● **Work order**
Copy word for word the part of the passage about ordering drinks at a bar that opens with the words containing "Finally! You have" and closes with "faster next time.".

Document text below:

Finally! You have your drinks and can start enjoying your night. As you walk back and forth to your table handing out drinks two at a time make sure to collect money now from everyone you ordered for. The bartender will wait for you to pay so take your time. If you used any or all the above tactics to get your drink you should in no way tip your bartender. They are there to provide a service that they clearly did not provide and, honestly, they’re already being paid by their employers so why should you give them more? Without you they wouldn’t have a job and you shouldn’t have to fight to get their attention in the first place. Not tipping should alert the bartender of the mistake they’ve made and hopefully let them know they need to give you their attention faster next time.
Speaking of next time, inevitably you will find yourself in the frustrating situation of having finished your previous beverage and in need of another. Unfortunately, you must once again get the bartender’s attention and chances are good this time will be much
harder. It’s likely that their uneducated minds have written you off because you’ve already been taken care of once. Luckily you are now in possession of a sure-fire tactic guaranteed to make even the surliest of professionals turn their head your way and pay you the notice you deserve. Grab your empty glass near the top, hold it out over the inner edge of the bar, and shake it so the ice jingles around like a maraca. Combining this with any (or better yet ALL) of the above tactics will surely regain the bartender’s attention quickly and efficiently. If not, make a production of again not leaving a tip, tell your group to finish their drinks quickly because you’re leaving, and write a scathing Yelp review as you walk out.

End of Document text.
Entries supplied below:

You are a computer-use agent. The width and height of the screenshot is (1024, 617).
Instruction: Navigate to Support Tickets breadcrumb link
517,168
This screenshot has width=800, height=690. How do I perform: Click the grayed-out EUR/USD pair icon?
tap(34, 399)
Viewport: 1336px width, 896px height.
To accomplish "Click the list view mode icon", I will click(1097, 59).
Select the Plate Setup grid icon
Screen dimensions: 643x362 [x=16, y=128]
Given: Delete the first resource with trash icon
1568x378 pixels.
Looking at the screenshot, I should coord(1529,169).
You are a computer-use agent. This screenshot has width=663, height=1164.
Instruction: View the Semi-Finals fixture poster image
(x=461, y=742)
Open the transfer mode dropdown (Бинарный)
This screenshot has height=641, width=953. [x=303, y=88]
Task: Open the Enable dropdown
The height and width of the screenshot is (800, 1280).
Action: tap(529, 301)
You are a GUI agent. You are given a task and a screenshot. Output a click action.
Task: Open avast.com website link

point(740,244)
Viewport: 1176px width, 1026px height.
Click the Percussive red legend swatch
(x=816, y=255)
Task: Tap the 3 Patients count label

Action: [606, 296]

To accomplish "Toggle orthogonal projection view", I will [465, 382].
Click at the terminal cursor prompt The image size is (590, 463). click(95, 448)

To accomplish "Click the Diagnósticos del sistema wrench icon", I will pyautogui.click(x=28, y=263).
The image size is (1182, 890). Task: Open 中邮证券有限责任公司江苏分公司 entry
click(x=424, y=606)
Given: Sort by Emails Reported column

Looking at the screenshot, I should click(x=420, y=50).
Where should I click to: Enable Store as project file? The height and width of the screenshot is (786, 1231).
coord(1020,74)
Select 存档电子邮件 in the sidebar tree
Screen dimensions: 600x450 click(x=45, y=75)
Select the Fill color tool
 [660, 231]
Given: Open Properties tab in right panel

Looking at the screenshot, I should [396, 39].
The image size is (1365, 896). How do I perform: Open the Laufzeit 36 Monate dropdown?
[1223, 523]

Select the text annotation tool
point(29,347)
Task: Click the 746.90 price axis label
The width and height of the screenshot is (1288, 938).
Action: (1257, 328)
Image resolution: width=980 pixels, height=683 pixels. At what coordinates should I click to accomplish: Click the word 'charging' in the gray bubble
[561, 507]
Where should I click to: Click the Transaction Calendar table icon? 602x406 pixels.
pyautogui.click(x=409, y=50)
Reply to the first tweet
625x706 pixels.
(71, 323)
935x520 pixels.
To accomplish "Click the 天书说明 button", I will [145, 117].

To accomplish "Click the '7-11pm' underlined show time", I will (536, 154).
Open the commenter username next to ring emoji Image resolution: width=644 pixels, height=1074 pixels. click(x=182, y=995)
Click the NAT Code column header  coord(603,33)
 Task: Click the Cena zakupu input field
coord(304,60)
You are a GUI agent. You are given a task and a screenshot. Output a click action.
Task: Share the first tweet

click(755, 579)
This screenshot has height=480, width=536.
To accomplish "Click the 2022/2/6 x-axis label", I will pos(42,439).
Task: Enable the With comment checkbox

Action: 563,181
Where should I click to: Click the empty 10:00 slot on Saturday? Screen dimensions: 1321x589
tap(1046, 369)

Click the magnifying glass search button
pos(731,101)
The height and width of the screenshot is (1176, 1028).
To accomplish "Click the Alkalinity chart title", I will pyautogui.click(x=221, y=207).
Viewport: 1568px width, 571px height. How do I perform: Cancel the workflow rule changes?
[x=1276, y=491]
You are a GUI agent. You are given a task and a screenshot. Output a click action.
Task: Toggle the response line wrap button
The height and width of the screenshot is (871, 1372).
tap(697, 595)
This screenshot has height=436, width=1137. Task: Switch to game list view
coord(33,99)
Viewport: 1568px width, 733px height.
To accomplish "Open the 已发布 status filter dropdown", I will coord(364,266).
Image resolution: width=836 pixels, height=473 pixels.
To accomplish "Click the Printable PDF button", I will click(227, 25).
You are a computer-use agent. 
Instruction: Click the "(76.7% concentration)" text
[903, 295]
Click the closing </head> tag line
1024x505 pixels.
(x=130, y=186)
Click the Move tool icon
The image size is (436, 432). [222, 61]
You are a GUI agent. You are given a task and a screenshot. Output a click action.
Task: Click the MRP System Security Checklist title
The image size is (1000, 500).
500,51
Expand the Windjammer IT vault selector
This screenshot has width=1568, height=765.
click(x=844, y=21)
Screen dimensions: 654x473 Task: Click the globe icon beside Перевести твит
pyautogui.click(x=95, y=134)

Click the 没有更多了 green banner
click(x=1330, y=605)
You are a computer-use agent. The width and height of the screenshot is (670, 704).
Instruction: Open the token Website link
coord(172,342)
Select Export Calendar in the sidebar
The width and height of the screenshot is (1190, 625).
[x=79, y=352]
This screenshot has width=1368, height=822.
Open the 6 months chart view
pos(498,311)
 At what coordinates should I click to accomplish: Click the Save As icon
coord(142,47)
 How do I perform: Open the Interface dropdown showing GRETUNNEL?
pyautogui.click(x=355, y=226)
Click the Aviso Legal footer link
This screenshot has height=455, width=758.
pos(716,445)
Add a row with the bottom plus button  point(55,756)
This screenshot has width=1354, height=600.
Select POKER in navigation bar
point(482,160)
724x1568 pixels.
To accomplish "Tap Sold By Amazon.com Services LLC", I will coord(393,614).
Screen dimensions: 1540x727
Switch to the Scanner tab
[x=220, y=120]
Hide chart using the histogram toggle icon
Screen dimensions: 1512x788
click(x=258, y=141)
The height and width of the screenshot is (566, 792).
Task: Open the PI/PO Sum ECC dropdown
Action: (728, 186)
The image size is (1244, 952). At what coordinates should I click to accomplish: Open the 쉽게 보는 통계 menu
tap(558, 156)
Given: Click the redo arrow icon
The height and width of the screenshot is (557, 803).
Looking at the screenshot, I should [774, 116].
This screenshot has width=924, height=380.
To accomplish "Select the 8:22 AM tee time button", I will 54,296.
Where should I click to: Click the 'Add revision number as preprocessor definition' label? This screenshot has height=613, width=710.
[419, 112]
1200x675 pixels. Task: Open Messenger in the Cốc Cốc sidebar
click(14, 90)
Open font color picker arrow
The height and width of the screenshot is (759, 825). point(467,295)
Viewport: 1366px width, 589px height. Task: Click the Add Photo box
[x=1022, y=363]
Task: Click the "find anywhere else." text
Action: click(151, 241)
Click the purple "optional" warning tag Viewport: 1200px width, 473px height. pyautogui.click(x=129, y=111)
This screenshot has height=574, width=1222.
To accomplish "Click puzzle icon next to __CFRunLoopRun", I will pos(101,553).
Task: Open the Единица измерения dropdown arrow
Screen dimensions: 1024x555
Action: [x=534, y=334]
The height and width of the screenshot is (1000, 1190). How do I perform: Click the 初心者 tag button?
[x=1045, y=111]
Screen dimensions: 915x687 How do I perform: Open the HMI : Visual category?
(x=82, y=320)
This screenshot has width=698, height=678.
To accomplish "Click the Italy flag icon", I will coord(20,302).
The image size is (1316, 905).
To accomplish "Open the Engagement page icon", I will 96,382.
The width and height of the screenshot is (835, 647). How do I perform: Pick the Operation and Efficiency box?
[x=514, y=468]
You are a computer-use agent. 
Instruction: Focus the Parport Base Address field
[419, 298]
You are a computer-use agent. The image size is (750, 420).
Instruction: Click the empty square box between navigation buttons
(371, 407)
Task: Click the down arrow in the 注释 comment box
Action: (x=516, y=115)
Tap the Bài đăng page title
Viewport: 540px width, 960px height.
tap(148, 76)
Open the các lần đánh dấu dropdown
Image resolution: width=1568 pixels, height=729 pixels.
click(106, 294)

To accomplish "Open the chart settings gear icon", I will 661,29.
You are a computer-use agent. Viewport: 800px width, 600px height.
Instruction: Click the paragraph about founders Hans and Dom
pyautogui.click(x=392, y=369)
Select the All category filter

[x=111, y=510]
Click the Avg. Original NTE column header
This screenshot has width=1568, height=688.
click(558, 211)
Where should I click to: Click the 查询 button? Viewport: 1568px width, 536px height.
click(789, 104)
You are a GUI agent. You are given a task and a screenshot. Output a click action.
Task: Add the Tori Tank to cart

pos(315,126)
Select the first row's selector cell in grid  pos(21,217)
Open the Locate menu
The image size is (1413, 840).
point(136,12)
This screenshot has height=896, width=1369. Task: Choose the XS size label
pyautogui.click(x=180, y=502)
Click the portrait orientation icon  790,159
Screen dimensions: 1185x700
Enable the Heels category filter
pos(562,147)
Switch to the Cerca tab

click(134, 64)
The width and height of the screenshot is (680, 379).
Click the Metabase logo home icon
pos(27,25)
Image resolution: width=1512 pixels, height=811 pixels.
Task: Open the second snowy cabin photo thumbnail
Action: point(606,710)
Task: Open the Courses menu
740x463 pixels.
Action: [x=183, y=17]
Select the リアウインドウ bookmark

End of Entries supplied.

● **Result**
Finally! You have your drinks and can start enjoying your night. As you walk back and forth to your table handing out drinks two at a time make sure to collect money now from everyone you ordered for. The bartender will wait for you to pay so take your time. If you used any or all the above tactics to get your drink you should in no way tip your bartender. They are there to provide a service that they clearly did not provide and, honestly, they’re already being paid by their employers so why should you give them more? Without you they wouldn’t have a job and you shouldn’t have to fight to get their attention in the first place. Not tipping should alert the bartender of the mistake they’ve made and hopefully let them know they need to give you their attention faster next time.